KONTAN.CO.ID - JAKARTA. Menjadikan Surat Berharga Syariah Negara (SBSN) sebagai aset utama, kinerja reksadana reksadana Avrist Sukuk Income Fund berhasil berkinerja lebih baik dari rata-rata reksadana pendapatan tetap. Reksadana yang meluncur 28 September 2016 ini dikelola oleh Avrist Asset Management. Berdasarkan
fund fact sheet per Desember 2018, reksadana ini memegang efek seperti seri obligasi PBS006, PBS011, PBS016, dan SR009.
Head of Investment Avrist Asset Management, Farash Farich mengatakan, reksadana ini mayoritas memegang aset SBSN dan tidak memilih sukuk korporasi karena tujuan produk ini dibuat juga terkait untuk membantu pemenuhan kebutuhan investasi minimun di Surat Berharga Negara untuk asuransi dan dana pensiun syariah.
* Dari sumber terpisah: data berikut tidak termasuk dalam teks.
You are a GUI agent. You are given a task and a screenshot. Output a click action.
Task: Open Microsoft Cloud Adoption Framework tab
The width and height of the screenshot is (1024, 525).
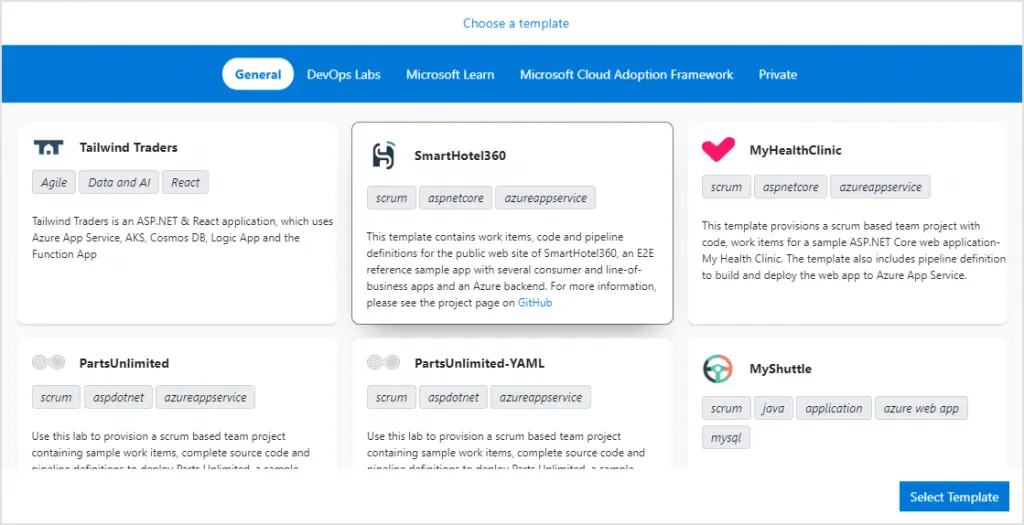pos(627,74)
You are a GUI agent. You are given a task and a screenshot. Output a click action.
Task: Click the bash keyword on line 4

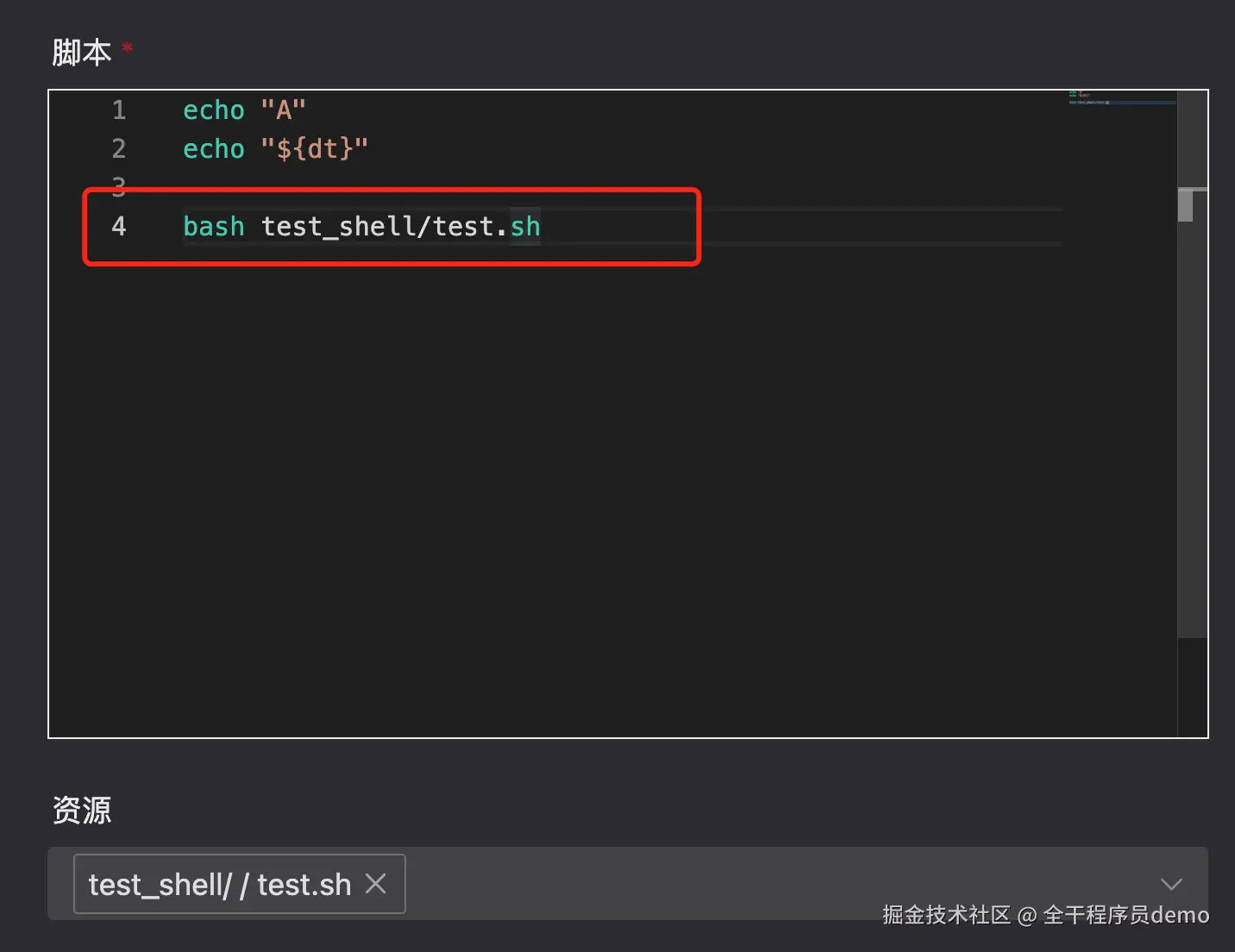point(213,227)
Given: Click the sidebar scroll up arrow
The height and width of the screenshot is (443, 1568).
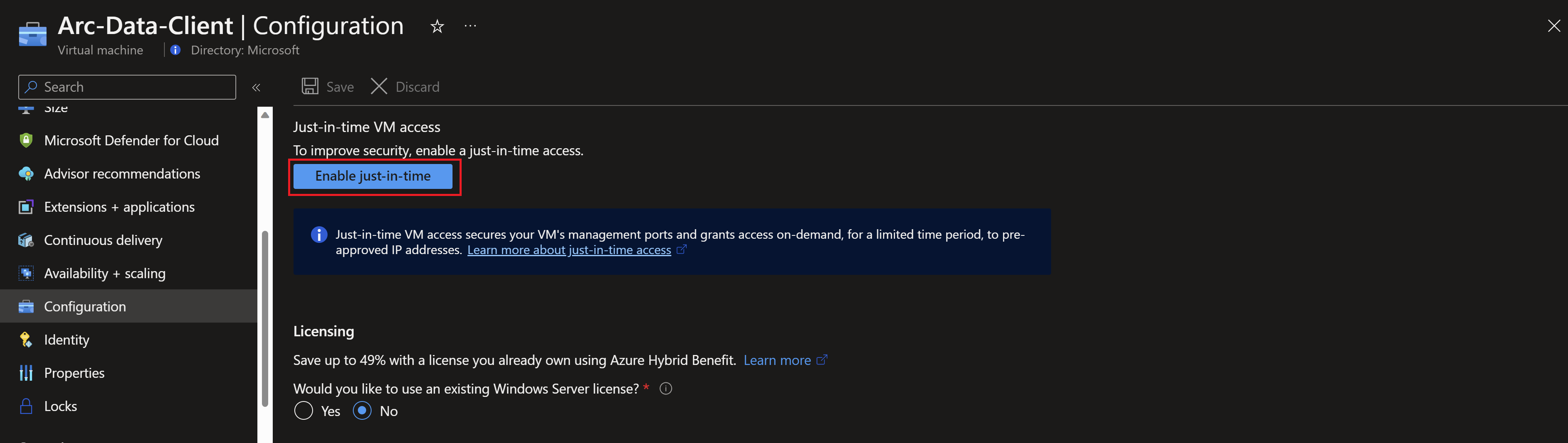Looking at the screenshot, I should coord(265,115).
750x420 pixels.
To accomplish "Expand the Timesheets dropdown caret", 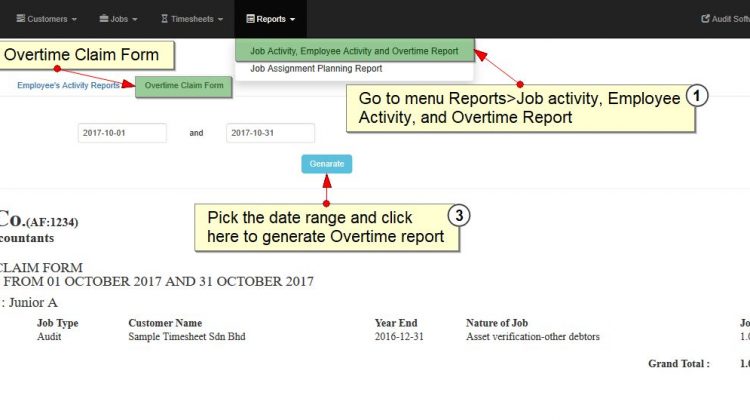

Selain itu dari sisi kinerja SBSN baik seri PBS maupun sukuk ritel memiliki risiko likuiditas yang lebih rendah sehingga memudahkan MI untuk menjaga kinerja reksadana meski ada
subscription dan
redemption investor yang dilakukan cukup aktif. Dari segi
yield SBSN memang lebih rendah dibandingkan sukuk korporasi. Namun, Farash mengatakan kelebihan SBSN selain dari sisi likuiditas, ketika pasar
rally umumnya probabilitas lebih besar untuk mendapatkan
capital gain akan lebih tinggi. "Di samping itu risiko kredit lebih rendah karena emitennya pemerintah Indonesia," kata Farash, Senin (28/1). Senada,
Head of Investment Research Infovesta Utama Wawan Hendrayana mengatakan, pasar SBSN tidak sama tingkat likuiditasnya seperti pasar obligasi nonsyariah. Sehingga, tingkat volatilitas harga SBSN juga lebih rendah. Di sisi lain SBSN memiliki
yield yang lebih tinggi dari obligasi konvensional sehingga dampak ke kinerja reksadana ini bisa lebih terasa. Wawan mengatakan memiliki reksadana pendapatan tetap yang berbasis SBSN bisa dijadikan sebagai diversifikasi instrumen investasi yang menarik. Apalagi, reksadana ini juga memiliki fasilitas unik, yaitu pembagian hasil investasi secara rutin tiap bulan kepada investornya melalui pembagian dividen. "Investor bisa membukukan realisasi keuntungan tanpa melakukan
redemption apalagi saat
market turun," kata Farash. Per Desember 2018, aset dalam reksadana ini menghasilkan kinerja -5,92%. Tetapi reksadana ini berhasil membagian dividen sebear 6,01%. Sehingga, total
return reksadana ini 0,09% lebih baik dibanding rata-rata kinerja reksadana pendapatan tetap di sepanjang tahun lalu yang -2%. Dengan asumsi peningkatan
yield di AS dan dollar AS yang terbatas, Farash memproyeksikan kinerja reksadana ini bisa lebih baik dari tahun lalu. "Paling tidak reksadana pendapatan tetap dapat memberikan
gross return mirip dengan
yield underlying SBSN-nya sekitar 6,5% hingga 7% bersihnya," kata Farash. Selain itu, reksadana pendapatan tetap juga mendapat sentimen positif dari naiknya minat investor asing terhadap
emerging market karena indeks JP Morgan Emerging Markets Bond Indeks Spread mulai menyempit. Indeks ini mengukur
spread antara yield SUN di beberapa negara berkembang dibandingkan yield US Treasury.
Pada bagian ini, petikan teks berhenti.